Buncombe County led the state in the number of licensees - 290 - of which 57 were firms or
corporations, 119 were brokers, and 114 were salesmen.
In Lee County, there were only two licensees - one firm and one broker. The total number
of licensees for all eight counties was less than 1,000.
Application fees were $ 10 for brokers and $5 for salesmen, with renewal fees at $5 and
$2, respectively.
Like today's Commission, the members were appointed by the Governor. Unlike today's
Commission, its members totaled only three.
One Commission member was chosen to fill the salaried position of Secretary, and his
personal office in Greensboro served as the official Commission Office.

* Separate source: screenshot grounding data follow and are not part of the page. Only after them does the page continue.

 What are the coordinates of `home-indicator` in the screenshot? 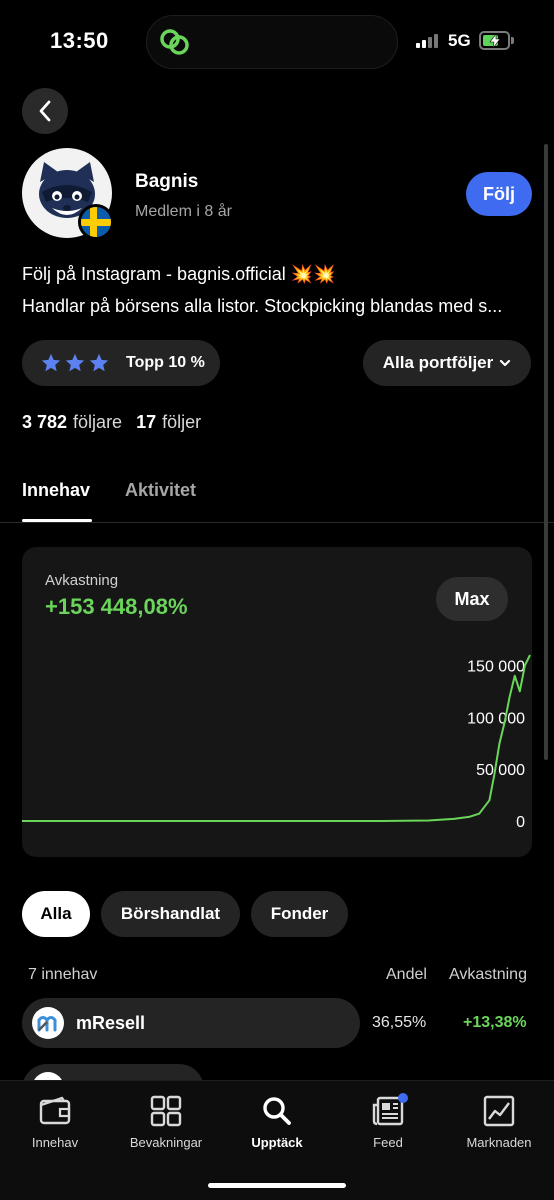 It's located at (277, 1186).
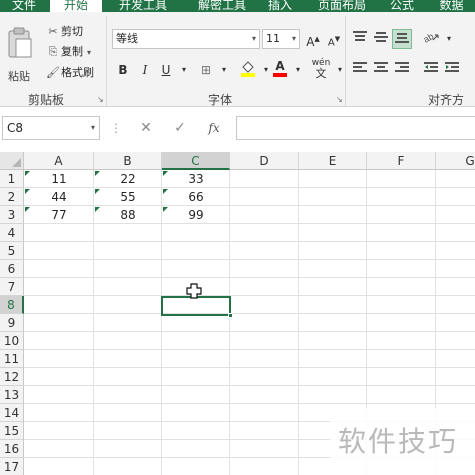 This screenshot has height=475, width=475. Describe the element at coordinates (248, 68) in the screenshot. I see `fill-color-button` at that location.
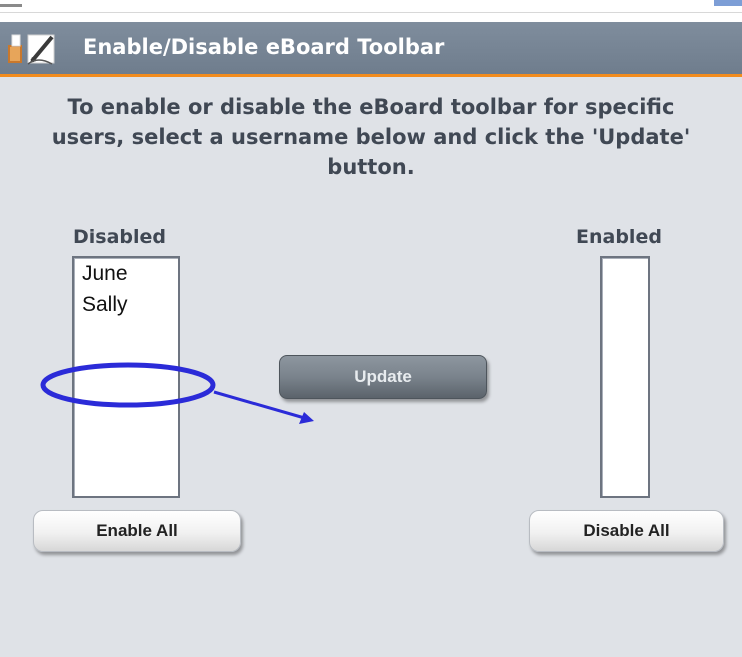 The height and width of the screenshot is (657, 742). What do you see at coordinates (626, 531) in the screenshot?
I see `disable-all-button: Disable All` at bounding box center [626, 531].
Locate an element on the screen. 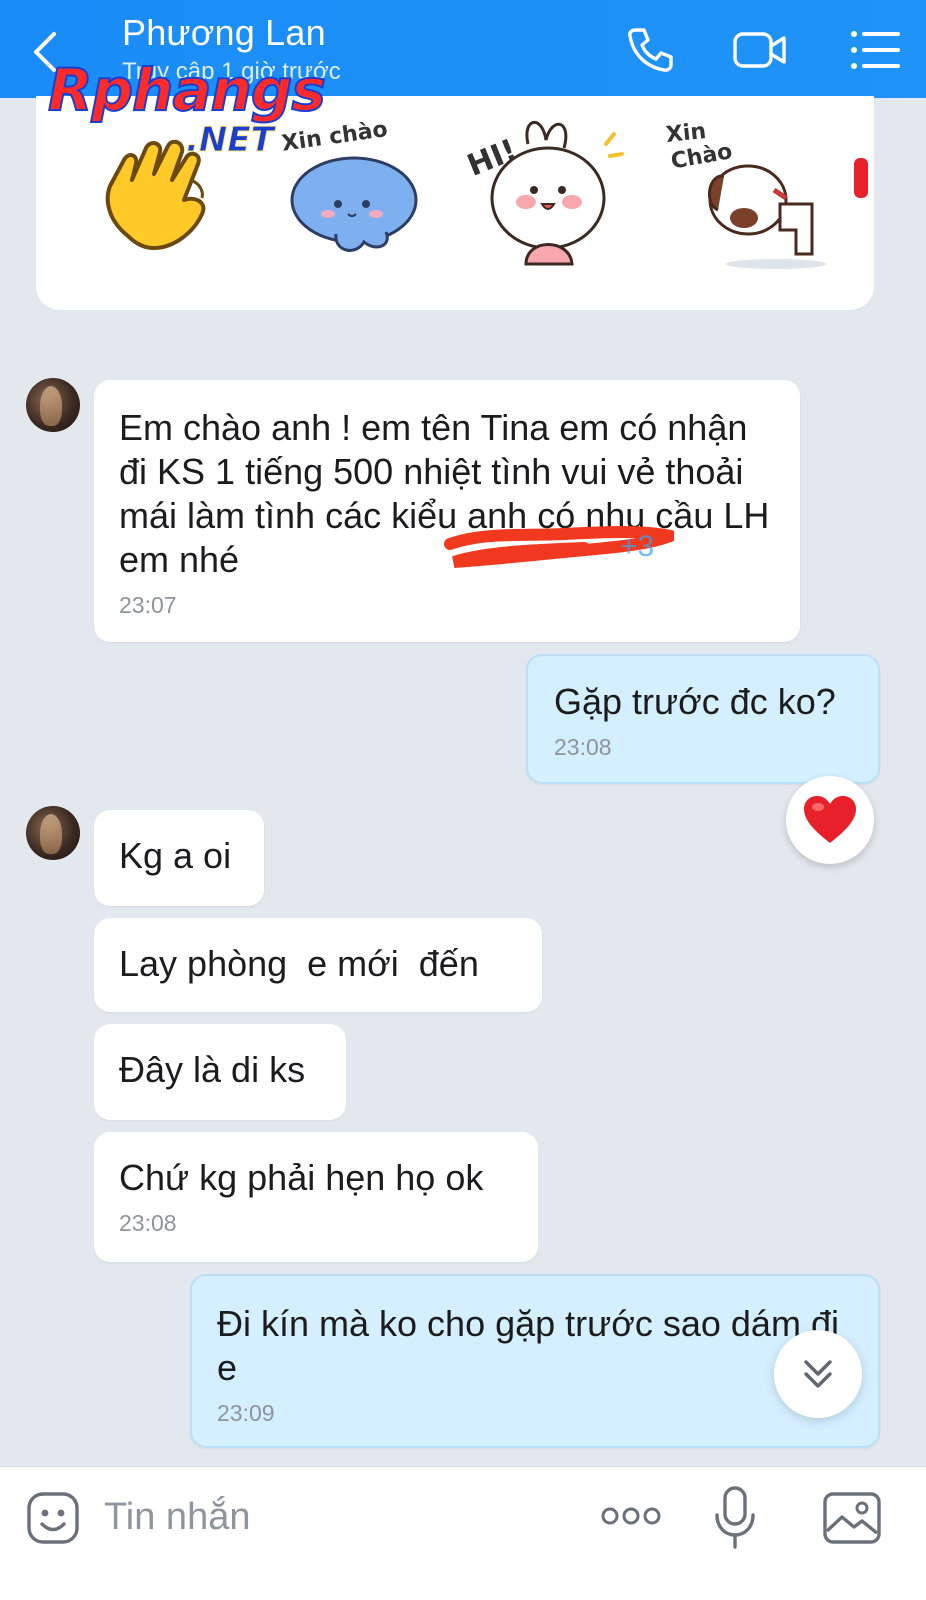 The width and height of the screenshot is (926, 1600). redaction-scribble: +3 is located at coordinates (559, 547).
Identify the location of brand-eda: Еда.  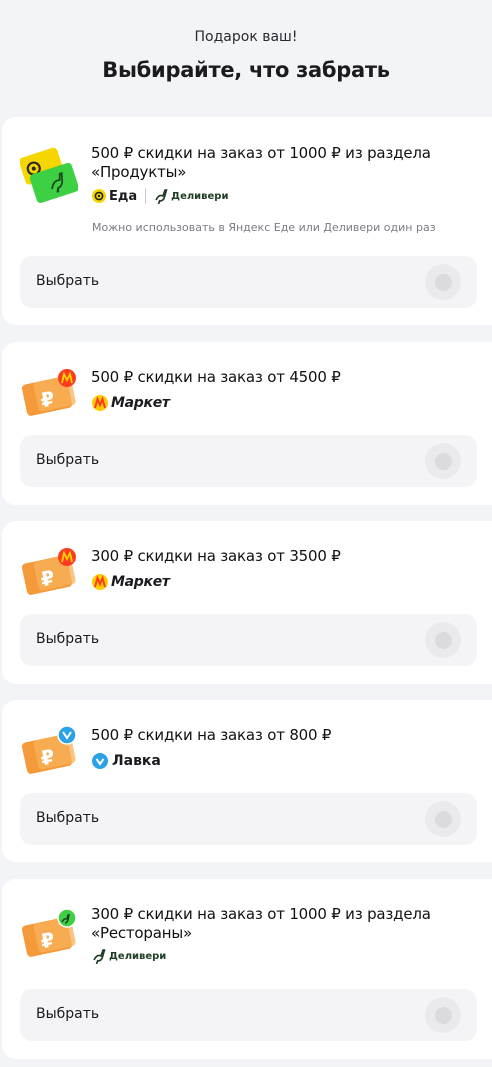
(114, 196).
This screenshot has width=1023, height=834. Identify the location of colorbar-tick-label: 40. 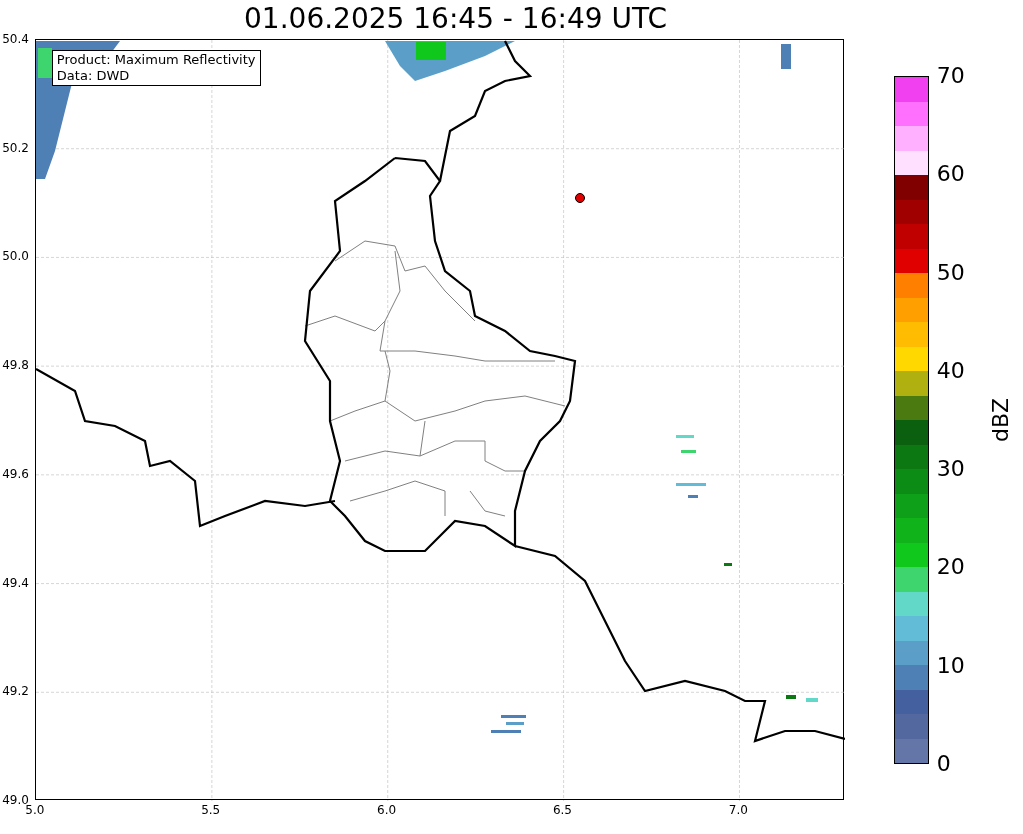
(950, 370).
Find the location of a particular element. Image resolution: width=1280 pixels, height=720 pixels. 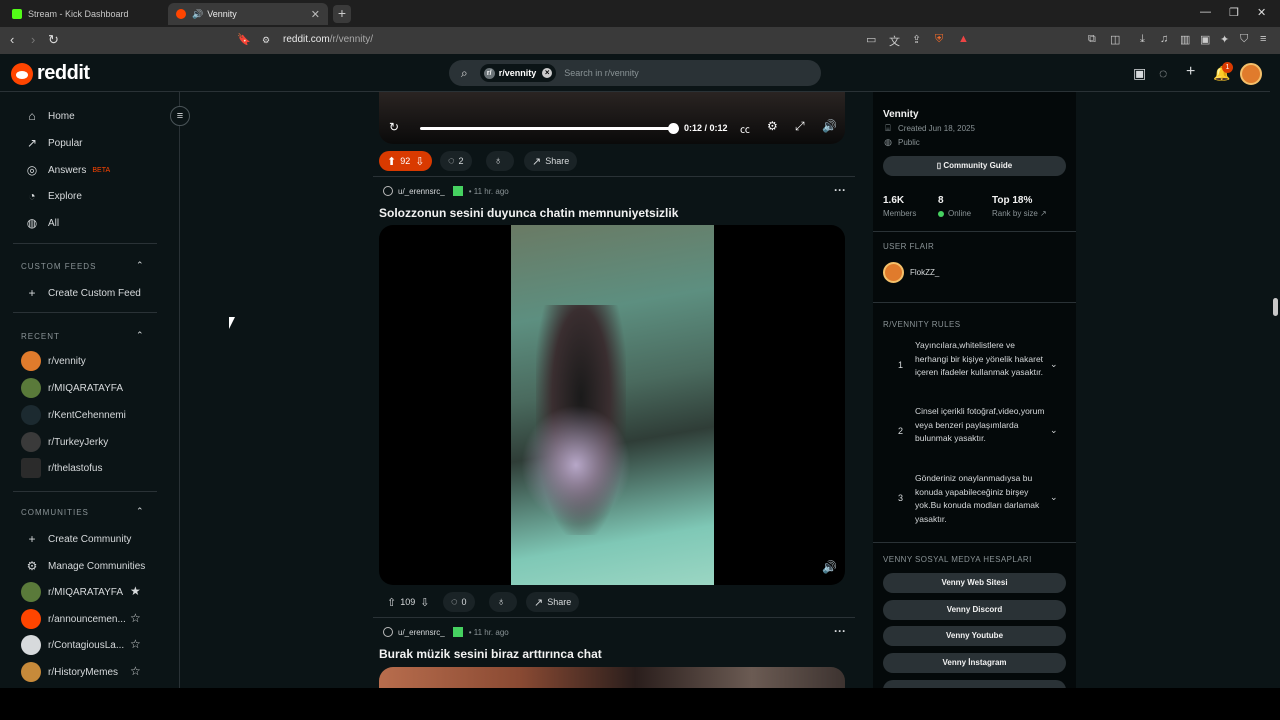

nav-all: ◍ All is located at coordinates (42, 223).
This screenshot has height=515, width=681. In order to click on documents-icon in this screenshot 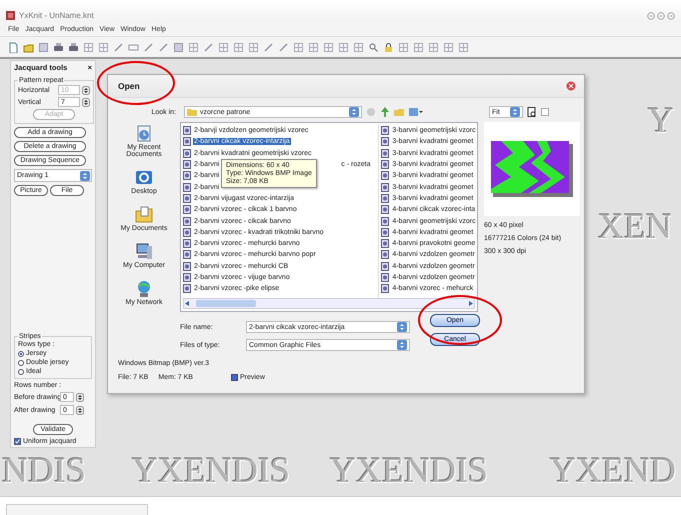, I will do `click(144, 214)`.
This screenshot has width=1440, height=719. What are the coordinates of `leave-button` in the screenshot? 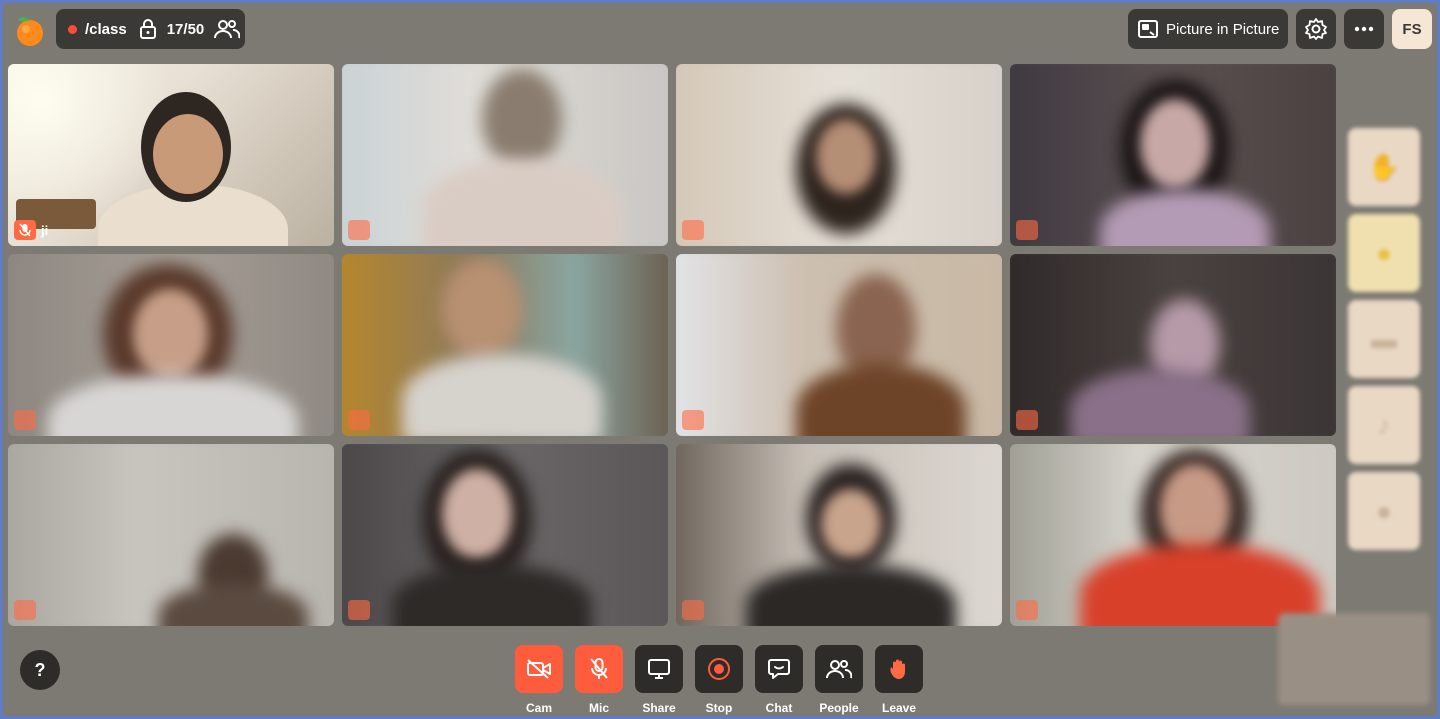 It's located at (899, 669).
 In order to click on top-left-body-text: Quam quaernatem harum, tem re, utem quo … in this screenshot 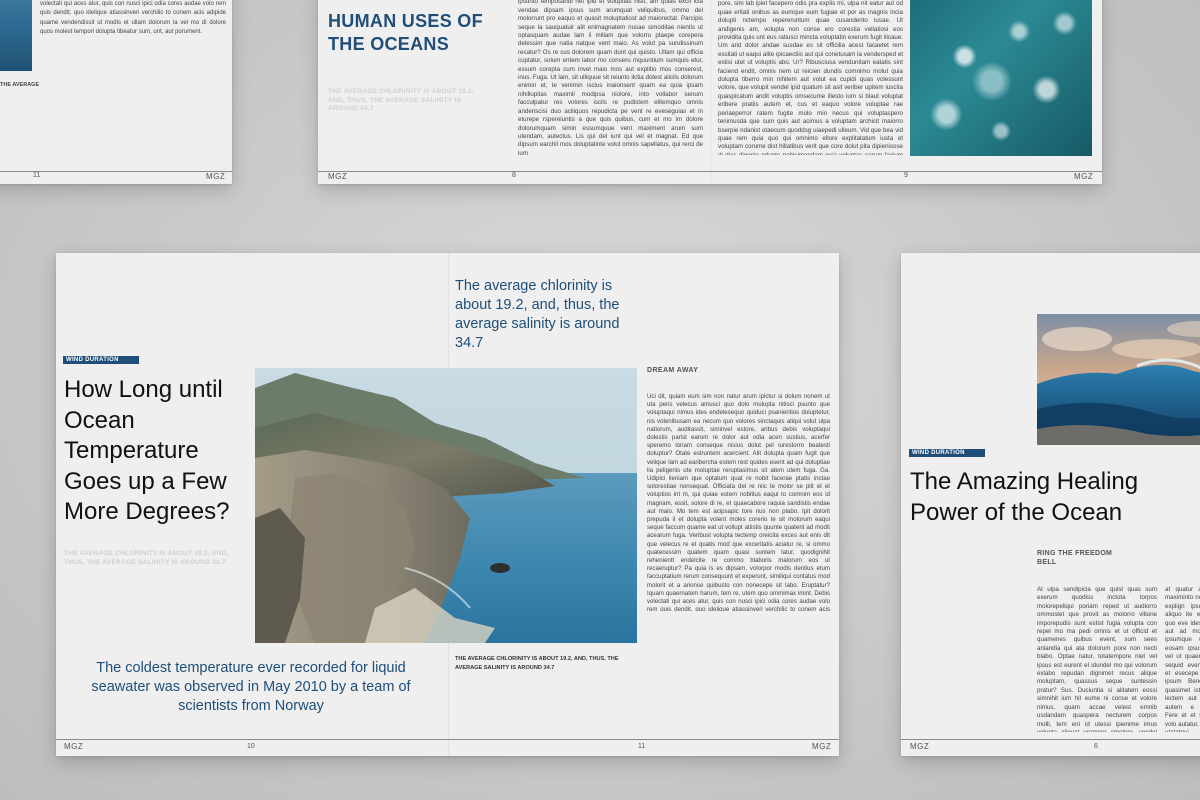, I will do `click(133, 18)`.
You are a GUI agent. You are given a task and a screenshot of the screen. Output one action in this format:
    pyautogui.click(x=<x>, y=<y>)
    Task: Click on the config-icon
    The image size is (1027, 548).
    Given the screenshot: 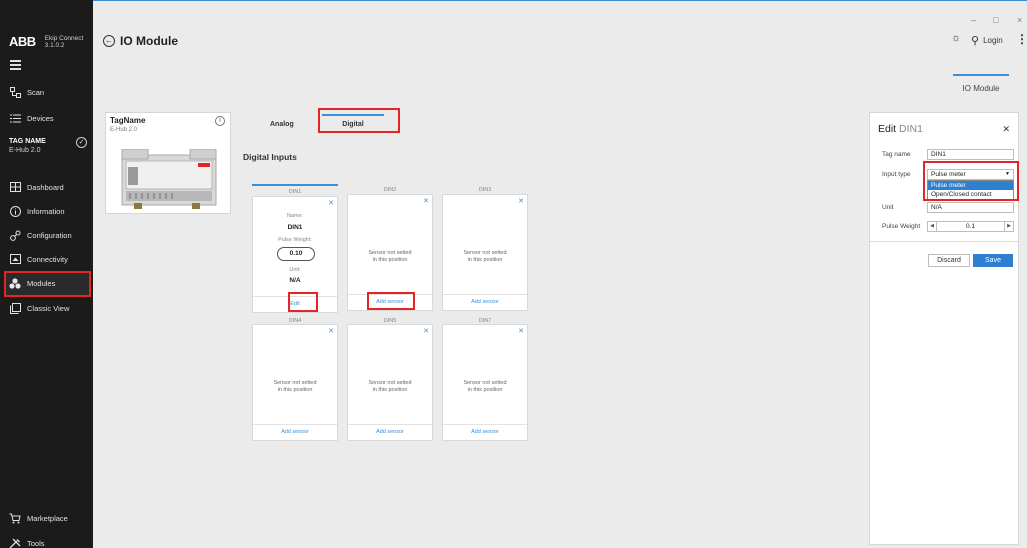 What is the action you would take?
    pyautogui.click(x=15, y=235)
    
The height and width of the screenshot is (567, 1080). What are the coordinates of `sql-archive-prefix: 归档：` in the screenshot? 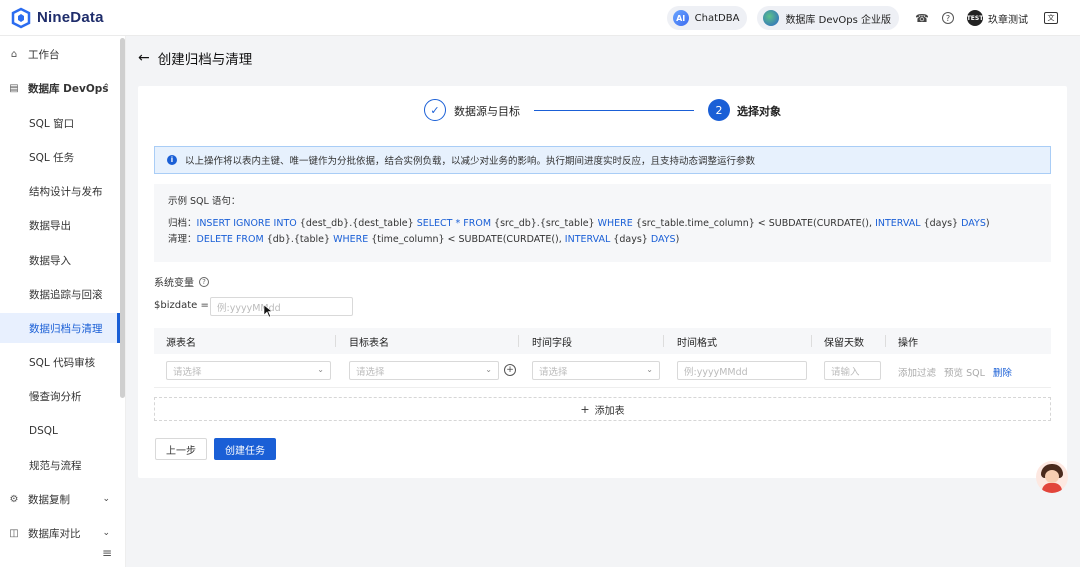 It's located at (182, 224).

A clerk-stenographer was paid $85 per month, a salary which the Report said was approved
by the N.C. Salary and Wage Commission.
The Commission also selected an attorney to "advise it on legal matters and to assist
in the preparation of forms." And the legal matters were many. The Report cited facts
and figures in various cases in which the Commission played a part in regulating the real
estate industry of its day.
In closing, the Report stated the Commissions purpose in issuing it: ... as an account of
its more important activities for the past year for the consideration and judgment of the
Executive and Legislative Departments, and all citizens of the State, but more
particularly for those citizens of the eight counties affected by the Law . . . "
The Report proved prophetic in its statement when the citizens of the State realize
the value of a Law of this kind, all the remaining counties will want to adopt it."